• **RECORDS FOR THE TASK**
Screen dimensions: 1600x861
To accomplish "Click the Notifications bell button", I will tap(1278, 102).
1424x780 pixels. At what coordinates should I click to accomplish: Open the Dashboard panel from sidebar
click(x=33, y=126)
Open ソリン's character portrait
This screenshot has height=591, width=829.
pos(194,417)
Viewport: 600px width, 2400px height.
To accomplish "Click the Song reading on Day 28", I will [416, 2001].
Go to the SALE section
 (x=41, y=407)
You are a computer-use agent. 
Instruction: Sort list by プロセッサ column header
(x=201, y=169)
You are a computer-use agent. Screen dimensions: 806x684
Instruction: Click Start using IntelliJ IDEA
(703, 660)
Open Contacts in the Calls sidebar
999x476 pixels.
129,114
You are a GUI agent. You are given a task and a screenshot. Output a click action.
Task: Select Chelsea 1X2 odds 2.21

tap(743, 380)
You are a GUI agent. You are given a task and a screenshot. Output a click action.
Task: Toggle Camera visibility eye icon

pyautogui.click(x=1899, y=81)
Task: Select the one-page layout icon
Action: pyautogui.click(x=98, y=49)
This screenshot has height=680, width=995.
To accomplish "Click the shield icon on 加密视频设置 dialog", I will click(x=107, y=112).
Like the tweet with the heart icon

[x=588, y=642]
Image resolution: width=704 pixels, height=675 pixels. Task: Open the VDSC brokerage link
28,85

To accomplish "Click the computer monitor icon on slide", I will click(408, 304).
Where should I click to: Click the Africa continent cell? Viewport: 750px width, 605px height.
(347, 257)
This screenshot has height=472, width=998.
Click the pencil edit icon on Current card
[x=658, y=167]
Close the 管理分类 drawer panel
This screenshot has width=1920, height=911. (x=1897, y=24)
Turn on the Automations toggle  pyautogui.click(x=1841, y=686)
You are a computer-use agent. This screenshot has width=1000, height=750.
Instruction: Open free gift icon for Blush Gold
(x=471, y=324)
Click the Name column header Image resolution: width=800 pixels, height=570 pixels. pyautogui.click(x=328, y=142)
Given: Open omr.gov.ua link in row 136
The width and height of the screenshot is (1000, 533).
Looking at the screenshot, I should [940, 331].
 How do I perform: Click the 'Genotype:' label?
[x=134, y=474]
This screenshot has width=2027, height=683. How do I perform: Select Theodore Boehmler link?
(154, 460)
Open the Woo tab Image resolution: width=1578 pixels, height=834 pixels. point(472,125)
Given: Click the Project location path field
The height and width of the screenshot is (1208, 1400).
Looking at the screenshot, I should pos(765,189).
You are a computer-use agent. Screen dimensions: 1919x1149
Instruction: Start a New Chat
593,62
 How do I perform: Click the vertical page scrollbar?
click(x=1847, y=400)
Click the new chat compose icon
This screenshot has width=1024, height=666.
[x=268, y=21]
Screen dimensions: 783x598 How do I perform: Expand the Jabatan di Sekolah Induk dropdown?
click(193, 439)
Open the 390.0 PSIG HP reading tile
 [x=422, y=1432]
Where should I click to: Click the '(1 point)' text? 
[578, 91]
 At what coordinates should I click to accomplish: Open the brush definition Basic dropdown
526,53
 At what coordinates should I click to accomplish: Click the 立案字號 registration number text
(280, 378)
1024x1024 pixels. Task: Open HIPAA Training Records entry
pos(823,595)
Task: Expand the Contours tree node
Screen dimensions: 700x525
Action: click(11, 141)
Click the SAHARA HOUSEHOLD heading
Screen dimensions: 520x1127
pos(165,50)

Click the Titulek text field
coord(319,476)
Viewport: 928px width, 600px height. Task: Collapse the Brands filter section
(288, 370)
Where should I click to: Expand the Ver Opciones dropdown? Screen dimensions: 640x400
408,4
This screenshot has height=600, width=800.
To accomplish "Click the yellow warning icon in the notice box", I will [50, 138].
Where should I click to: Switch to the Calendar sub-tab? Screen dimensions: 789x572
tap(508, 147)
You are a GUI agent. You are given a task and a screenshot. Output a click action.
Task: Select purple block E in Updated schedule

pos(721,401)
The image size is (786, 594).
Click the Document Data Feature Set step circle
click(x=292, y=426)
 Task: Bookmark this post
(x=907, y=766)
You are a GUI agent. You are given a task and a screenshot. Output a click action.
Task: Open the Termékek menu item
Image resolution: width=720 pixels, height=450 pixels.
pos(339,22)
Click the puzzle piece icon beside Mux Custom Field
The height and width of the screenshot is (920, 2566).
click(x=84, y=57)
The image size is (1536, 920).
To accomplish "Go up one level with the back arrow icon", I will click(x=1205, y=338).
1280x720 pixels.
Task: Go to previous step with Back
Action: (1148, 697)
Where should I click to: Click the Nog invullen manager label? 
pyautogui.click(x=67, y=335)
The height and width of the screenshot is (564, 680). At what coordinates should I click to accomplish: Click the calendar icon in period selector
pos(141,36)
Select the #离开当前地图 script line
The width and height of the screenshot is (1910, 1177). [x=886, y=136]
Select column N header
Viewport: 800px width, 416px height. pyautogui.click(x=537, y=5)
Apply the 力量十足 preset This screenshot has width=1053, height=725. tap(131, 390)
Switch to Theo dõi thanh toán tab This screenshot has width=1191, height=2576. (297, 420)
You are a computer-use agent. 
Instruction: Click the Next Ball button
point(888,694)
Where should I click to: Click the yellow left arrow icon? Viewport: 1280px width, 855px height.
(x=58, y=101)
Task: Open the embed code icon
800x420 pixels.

• **DESCRIPTION OF THE TASK**
Among the lines above, return those that contain the string "size".

• **YOUR SOLUTION**
The image size is (786, 594).
The image size is (1536, 920).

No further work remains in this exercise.